Limitations & Future Work

  • Parameters grow linearly with the number of scenarios \(K\) (each \(\varphi_l^k\) is independent); for large \(K\), the projector \(\mathcal P_l \in \mathbb R^{K d_1 \to d_1}\) also grows, making long-horizon CL unsustainable.
  • Experiments are limited to 4 scenarios and 20-step evaluation; generalization to truly "open world + hundreds of scenarios" is unknown.
  • The four MSVQA scenarios differ greatly (high-altitude/underwater/low-altitude/indoor); if applied to subdomains with smaller visual differences, VRE's isolation benefit may diminish.
  • Forgetting on the LLM side is not explored—e.g., when new scenarios introduce new vocabulary or instruction styles, whether the LLM backbone also needs similar mechanisms remains unaddressed.

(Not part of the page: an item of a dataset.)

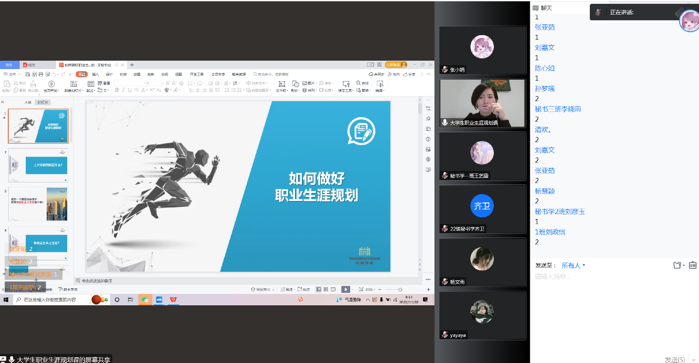Image resolution: width=699 pixels, height=363 pixels.
Task: Collapse the ribbon using the top-right chevron
Action: point(428,74)
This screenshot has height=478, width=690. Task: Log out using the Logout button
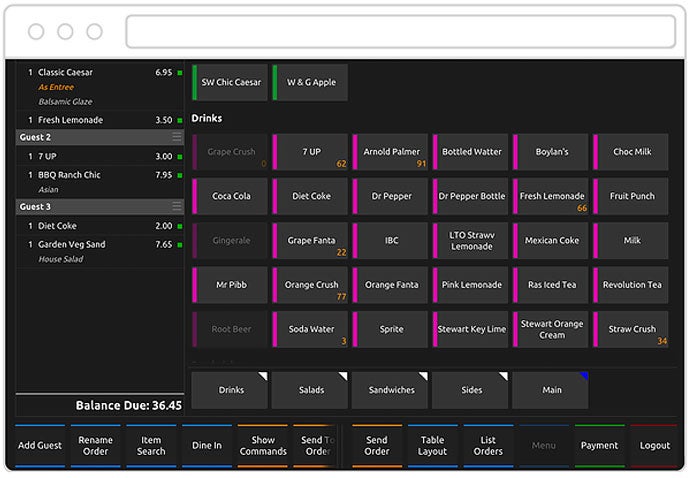(654, 446)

  • vs QUAD (Marouf 2025): QUAD only stores historical question texts and uses cross-question attention distillation, focusing on the LLM side; this work targets visual drift, making them complementary, and significantly outperforms QUAD on VQA.
  • vs PODNet / VQACL: Traditional CL methods use intermediate-layer distillation or sample-invariant features, requiring image rehearsal; this work stores no images, achieving equal or better results via branch isolation and KL soft constraint.

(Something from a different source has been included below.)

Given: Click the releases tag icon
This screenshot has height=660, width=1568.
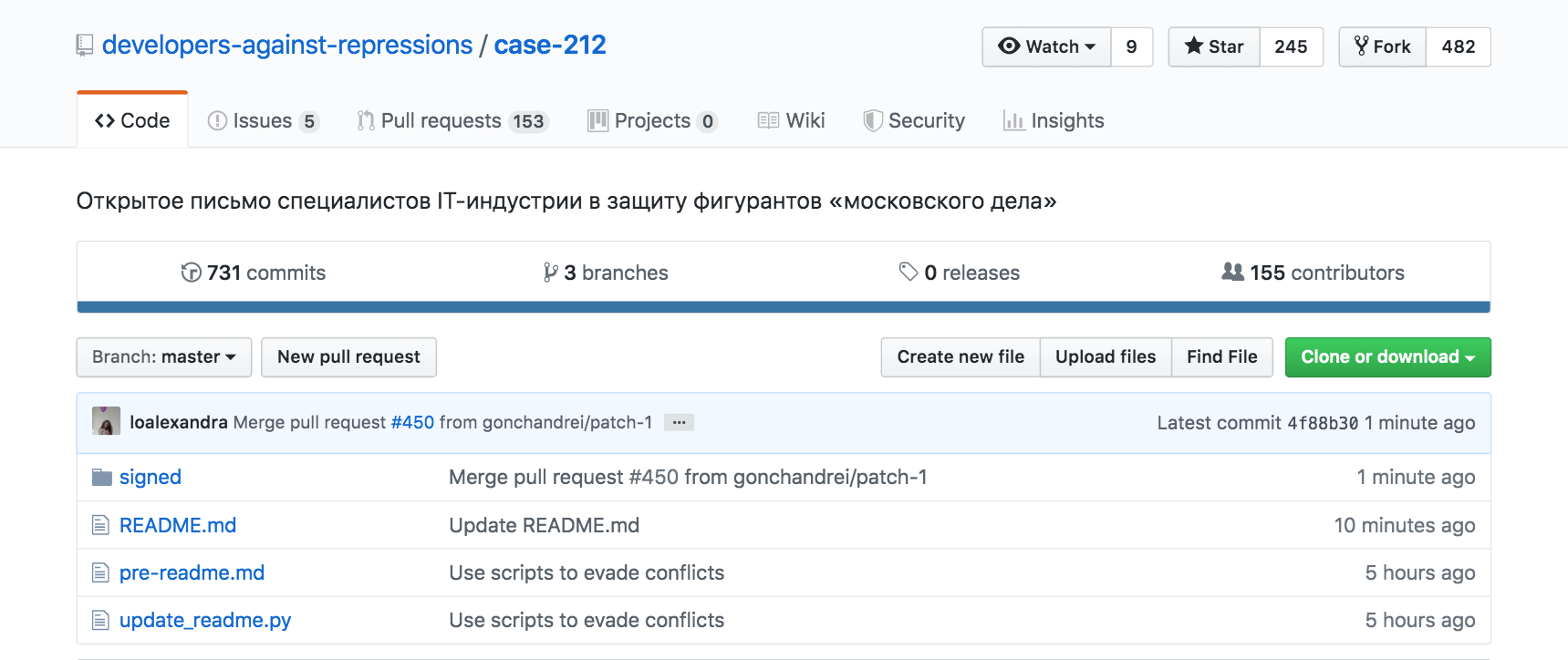Looking at the screenshot, I should click(909, 272).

  • vs Dynamic Architecture Methods (DER, etc.): DER expands the backbone directly, unsuitable for large models like MLLMs; CSR adds down-up branches only in vision blocks, keeping parameters and computation manageable.
  • vs Multi-LoRA + router: This work replaces explicit routers with a shared projector, avoiding the continual learning challenges of routers themselves—a consistently superior engineering choice.

Rating

  • Novelty: ⭐⭐⭐⭐ The visual aspect of MLLM + multi-scenario CL has been overlooked; VRE + projector replacing routing is a novel combination.
  • Experimental Thoroughness: ⭐⭐⭐⭐ 4 scenarios × 5/20 steps + multiple CL baselines compared, but the number of scenarios is limited and lacks cross-dataset validation.
  • Writing Quality: ⭐⭐⭐⭐ Motivation (Fig. 1) and architecture (Fig. 4) diagrams are very clear; formula numbering is slightly excessive but readable.
  • Value: ⭐⭐⭐⭐ Provides dataset + framework directly useful for device-side MLLM deployment; KL dual-channel soft constraint is broadly applicable.